Kerty E, Eidal K
Department of Neurology, Rikshospitalet, University Hospital, Oslo, Norway.
Eur J Ophthalmol. 2006 Mar-Apr;16(2):204-8. doi: 10.1177/112067210601600202.
Botulinum toxin injection is the treatment of choice in cases of benign essential blepharospasm. However, about 10% of the patients do not get sufficient effect from this treatment, and many of them have concomitant apraxia of lid opening.

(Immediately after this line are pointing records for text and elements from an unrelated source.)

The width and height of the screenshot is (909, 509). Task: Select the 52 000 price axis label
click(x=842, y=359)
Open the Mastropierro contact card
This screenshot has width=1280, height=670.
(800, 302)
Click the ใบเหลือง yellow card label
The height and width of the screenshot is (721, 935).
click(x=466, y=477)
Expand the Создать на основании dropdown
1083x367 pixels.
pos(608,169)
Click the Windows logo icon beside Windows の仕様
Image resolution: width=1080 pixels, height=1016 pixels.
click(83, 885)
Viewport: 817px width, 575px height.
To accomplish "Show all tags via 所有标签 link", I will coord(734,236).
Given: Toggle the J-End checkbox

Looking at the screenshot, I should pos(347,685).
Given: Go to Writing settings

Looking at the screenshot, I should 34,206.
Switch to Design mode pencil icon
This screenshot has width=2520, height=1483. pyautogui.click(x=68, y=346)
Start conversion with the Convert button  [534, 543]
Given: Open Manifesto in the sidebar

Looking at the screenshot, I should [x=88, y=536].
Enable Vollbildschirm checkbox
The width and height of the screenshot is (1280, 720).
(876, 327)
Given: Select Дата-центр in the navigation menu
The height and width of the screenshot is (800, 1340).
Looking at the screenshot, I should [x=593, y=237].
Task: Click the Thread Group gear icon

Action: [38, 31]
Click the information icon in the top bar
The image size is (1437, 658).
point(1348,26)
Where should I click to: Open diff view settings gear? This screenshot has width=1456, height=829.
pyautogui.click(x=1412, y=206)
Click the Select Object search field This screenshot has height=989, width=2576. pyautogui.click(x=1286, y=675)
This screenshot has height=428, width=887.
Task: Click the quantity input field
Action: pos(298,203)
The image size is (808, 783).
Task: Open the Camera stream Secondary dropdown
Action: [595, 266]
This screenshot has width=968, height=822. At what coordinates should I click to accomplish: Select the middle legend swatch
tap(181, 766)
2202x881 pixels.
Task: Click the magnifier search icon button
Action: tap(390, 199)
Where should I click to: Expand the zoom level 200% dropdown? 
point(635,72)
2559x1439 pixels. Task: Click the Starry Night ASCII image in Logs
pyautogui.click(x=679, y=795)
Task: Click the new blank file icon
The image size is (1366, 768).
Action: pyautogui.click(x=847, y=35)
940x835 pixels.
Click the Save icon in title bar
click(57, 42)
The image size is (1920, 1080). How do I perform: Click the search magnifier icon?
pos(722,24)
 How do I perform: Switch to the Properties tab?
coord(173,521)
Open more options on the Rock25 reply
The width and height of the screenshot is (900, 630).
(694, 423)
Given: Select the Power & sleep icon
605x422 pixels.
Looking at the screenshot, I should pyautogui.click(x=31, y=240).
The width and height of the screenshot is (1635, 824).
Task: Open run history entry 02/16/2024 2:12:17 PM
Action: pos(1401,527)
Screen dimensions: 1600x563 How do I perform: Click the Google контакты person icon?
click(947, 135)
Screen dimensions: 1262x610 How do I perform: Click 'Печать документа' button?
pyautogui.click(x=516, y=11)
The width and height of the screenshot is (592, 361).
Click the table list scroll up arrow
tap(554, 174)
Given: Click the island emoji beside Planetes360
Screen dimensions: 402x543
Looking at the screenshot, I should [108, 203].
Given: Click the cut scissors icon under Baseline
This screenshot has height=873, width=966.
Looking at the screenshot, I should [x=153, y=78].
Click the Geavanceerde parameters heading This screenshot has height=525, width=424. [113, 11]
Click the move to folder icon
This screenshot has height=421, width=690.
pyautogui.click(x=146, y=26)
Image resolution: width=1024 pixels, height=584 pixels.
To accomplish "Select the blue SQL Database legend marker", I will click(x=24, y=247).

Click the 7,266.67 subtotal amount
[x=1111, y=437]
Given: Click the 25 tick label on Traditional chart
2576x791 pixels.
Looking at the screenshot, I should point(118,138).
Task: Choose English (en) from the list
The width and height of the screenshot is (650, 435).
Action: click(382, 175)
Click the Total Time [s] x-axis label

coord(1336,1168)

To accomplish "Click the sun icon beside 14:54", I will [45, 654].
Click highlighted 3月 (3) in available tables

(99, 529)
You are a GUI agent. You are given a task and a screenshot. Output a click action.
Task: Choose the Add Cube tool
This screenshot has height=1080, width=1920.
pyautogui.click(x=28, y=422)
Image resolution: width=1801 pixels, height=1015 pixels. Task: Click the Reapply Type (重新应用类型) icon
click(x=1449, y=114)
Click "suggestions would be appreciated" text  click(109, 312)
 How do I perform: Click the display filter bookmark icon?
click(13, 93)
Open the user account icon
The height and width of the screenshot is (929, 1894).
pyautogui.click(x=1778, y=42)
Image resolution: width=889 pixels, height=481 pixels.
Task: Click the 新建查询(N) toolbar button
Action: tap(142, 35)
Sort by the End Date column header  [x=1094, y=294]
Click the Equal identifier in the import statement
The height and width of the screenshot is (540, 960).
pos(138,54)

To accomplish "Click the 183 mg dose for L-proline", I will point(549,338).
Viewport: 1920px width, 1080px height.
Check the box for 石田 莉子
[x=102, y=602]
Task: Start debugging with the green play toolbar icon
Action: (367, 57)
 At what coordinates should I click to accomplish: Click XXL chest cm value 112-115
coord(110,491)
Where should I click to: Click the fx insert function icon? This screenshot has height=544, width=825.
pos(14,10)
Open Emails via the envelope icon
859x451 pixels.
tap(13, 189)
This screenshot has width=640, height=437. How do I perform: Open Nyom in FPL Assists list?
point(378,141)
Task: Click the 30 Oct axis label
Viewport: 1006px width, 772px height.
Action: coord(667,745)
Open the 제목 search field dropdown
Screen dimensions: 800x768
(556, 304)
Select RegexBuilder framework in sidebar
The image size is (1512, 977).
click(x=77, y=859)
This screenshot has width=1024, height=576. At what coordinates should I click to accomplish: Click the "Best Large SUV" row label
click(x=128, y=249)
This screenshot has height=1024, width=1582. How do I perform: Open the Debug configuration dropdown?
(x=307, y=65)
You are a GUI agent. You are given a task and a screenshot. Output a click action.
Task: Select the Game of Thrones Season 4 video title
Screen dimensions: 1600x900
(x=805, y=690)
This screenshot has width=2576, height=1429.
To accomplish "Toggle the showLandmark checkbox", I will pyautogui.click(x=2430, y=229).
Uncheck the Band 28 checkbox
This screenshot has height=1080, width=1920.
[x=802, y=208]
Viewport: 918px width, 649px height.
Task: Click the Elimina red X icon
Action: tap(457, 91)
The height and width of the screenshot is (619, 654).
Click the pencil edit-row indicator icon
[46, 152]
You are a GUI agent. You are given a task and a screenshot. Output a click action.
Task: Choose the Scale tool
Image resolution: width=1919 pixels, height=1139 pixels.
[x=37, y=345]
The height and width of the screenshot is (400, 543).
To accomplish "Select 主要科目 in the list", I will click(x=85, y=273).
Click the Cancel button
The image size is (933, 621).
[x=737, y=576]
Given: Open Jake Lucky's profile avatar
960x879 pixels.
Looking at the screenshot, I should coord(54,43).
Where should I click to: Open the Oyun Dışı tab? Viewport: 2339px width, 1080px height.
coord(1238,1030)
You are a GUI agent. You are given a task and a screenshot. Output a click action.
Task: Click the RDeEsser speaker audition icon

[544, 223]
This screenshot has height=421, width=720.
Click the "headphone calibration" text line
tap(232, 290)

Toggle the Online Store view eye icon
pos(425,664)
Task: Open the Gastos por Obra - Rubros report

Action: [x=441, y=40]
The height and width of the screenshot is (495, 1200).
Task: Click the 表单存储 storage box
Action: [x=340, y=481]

Over a 3-year period we treated 12 patients. Three had pure apraxia of lid opening and in the other nine it was associated with blepharospasm. All patients were initially treated with botulinum toxin injections with poor results. They underwent surgical treatment like blepharoplasty, limited myectomy, aponeurosis repair, and/or frontalis suspension. Some of them needed post operative botulinum toxin injections in the pretarsal part of orbicularis oculi muscles.
This combined therapy gave good functional and aesthetic results.
The specific causes of blepharospasm and apraxia of lid opening are unknown, but these two conditions coexist in some patients and can be difficult to treat. It is important to make a correct diagnosis, and a combined surgical and botulinum toxin treatment can be very effective.
肉毒杆菌毒素注射是治疗良性特发性眼睑痉挛的首选方法。然而,约10%的患者对此治疗效果不佳,其中许多人伴有睁眼失用症。
在3年期间,我们治疗了12例患者。3例为单纯睁眼失用症,另外9例与眼睑痉挛相关。所有患者最初均接受肉毒杆菌毒素注射,但效果不佳。他们接受了诸如睑成形术、局限性肌切除术、腱膜修复和/或额肌悬吊术等手术治疗。其中一些患者术后需要在眼轮匝肌睑板前部注射肉毒杆菌毒素。
这种联合治疗取得了良好的功能和美学效果。
眼睑痉挛和睁眼失用症的具体病因尚不清楚,但这两种情况在一些患者中并存且可能难以治疗。做出正确诊断很重要,手术和肉毒杆菌毒素联合治疗可能非常有效。